**What to work on:** Every line below should be given again without alteration.

**Records for this exercise:**
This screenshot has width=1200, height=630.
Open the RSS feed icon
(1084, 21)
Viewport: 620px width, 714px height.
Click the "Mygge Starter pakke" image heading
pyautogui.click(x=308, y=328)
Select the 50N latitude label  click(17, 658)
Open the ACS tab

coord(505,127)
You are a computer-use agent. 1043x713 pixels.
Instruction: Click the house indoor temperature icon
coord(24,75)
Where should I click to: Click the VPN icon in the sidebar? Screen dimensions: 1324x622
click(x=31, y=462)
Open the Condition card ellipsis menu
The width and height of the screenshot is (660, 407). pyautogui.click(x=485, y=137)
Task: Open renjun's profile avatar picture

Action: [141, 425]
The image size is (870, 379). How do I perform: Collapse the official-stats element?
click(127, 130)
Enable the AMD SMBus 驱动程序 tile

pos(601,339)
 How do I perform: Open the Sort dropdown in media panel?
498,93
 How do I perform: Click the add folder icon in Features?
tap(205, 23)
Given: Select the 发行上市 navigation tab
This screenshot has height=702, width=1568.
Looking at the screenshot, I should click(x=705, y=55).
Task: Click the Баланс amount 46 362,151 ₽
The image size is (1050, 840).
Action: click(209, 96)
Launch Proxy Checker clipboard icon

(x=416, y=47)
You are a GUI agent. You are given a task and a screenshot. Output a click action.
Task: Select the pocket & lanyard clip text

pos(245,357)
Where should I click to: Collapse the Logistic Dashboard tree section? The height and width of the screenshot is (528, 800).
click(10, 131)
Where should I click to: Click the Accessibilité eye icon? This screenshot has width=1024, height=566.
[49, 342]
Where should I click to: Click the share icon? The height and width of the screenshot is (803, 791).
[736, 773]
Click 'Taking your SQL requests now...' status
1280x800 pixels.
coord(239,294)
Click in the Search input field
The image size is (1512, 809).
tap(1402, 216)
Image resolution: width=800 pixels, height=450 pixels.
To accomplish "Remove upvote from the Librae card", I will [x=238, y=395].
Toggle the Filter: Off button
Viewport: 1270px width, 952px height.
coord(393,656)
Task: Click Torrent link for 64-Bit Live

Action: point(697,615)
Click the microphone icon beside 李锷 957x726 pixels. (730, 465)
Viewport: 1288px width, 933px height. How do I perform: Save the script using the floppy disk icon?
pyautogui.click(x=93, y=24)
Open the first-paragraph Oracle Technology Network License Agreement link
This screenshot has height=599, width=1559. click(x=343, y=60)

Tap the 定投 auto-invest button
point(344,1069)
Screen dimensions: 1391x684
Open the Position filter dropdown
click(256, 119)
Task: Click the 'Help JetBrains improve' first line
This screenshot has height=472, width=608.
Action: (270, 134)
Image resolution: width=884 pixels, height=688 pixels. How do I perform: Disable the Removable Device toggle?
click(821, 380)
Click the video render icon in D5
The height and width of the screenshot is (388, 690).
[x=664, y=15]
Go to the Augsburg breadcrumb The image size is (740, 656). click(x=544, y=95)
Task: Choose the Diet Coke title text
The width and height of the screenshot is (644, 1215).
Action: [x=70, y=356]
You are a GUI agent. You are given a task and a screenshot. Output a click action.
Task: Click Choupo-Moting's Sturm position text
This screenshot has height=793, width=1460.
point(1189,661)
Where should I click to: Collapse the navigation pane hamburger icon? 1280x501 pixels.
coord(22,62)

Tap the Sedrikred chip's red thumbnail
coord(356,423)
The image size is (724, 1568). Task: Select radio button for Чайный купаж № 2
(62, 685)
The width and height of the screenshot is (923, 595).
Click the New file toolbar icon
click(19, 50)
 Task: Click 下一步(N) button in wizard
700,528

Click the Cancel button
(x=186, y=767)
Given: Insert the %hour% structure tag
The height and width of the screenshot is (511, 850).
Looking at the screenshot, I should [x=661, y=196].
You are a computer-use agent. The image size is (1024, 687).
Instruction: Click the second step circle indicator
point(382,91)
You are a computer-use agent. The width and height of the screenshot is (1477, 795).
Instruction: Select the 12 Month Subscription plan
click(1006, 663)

**Response:**
This screenshot has width=1200, height=630.
Open the RSS feed icon
(1084, 21)
Viewport: 620px width, 714px height.
Click the "Mygge Starter pakke" image heading
pyautogui.click(x=308, y=328)
Select the 50N latitude label  click(17, 658)
Open the ACS tab

coord(505,127)
You are a computer-use agent. 1043x713 pixels.
Instruction: Click the house indoor temperature icon
coord(24,75)
Where should I click to: Click the VPN icon in the sidebar? Screen dimensions: 1324x622
click(x=31, y=462)
Open the Condition card ellipsis menu
The width and height of the screenshot is (660, 407). pyautogui.click(x=485, y=137)
Task: Open renjun's profile avatar picture

Action: [141, 425]
The image size is (870, 379). How do I perform: Collapse the official-stats element?
click(127, 130)
Enable the AMD SMBus 驱动程序 tile

pos(601,339)
 How do I perform: Open the Sort dropdown in media panel?
498,93
 How do I perform: Click the add folder icon in Features?
tap(205, 23)
Given: Select the 发行上市 navigation tab
This screenshot has height=702, width=1568.
Looking at the screenshot, I should click(x=705, y=55).
Task: Click the Баланс amount 46 362,151 ₽
The image size is (1050, 840).
Action: click(209, 96)
Launch Proxy Checker clipboard icon

(x=416, y=47)
You are a GUI agent. You are given a task and a screenshot. Output a click action.
Task: Select the pocket & lanyard clip text

pos(245,357)
Where should I click to: Collapse the Logistic Dashboard tree section? The height and width of the screenshot is (528, 800).
click(10, 131)
Where should I click to: Click the Accessibilité eye icon? This screenshot has width=1024, height=566.
[49, 342]
Where should I click to: Click the share icon? The height and width of the screenshot is (803, 791).
[736, 773]
Click 'Taking your SQL requests now...' status
1280x800 pixels.
coord(239,294)
Click in the Search input field
The image size is (1512, 809).
tap(1402, 216)
Image resolution: width=800 pixels, height=450 pixels.
To accomplish "Remove upvote from the Librae card", I will [x=238, y=395].
Toggle the Filter: Off button
Viewport: 1270px width, 952px height.
coord(393,656)
Task: Click Torrent link for 64-Bit Live

Action: point(697,615)
Click the microphone icon beside 李锷 957x726 pixels. (730, 465)
Viewport: 1288px width, 933px height. How do I perform: Save the script using the floppy disk icon?
pyautogui.click(x=93, y=24)
Open the first-paragraph Oracle Technology Network License Agreement link
This screenshot has height=599, width=1559. click(x=343, y=60)

Tap the 定投 auto-invest button
point(344,1069)
Screen dimensions: 1391x684
Open the Position filter dropdown
click(256, 119)
Task: Click the 'Help JetBrains improve' first line
This screenshot has height=472, width=608.
Action: (270, 134)
Image resolution: width=884 pixels, height=688 pixels. How do I perform: Disable the Removable Device toggle?
click(821, 380)
Click the video render icon in D5
The height and width of the screenshot is (388, 690).
[x=664, y=15]
Go to the Augsburg breadcrumb The image size is (740, 656). click(x=544, y=95)
Task: Choose the Diet Coke title text
The width and height of the screenshot is (644, 1215).
Action: [x=70, y=356]
You are a GUI agent. You are given a task and a screenshot. Output a click action.
Task: Click Choupo-Moting's Sturm position text
This screenshot has height=793, width=1460.
point(1189,661)
Where should I click to: Collapse the navigation pane hamburger icon? 1280x501 pixels.
coord(22,62)

Tap the Sedrikred chip's red thumbnail
coord(356,423)
The image size is (724, 1568). Task: Select radio button for Чайный купаж № 2
(62, 685)
The width and height of the screenshot is (923, 595).
Click the New file toolbar icon
click(19, 50)
 Task: Click 下一步(N) button in wizard
700,528

Click the Cancel button
(x=186, y=767)
Given: Insert the %hour% structure tag
The height and width of the screenshot is (511, 850).
Looking at the screenshot, I should [x=661, y=196].
You are a computer-use agent. The image size is (1024, 687).
Instruction: Click the second step circle indicator
point(382,91)
You are a computer-use agent. The width and height of the screenshot is (1477, 795).
Instruction: Select the 12 Month Subscription plan
click(1006, 663)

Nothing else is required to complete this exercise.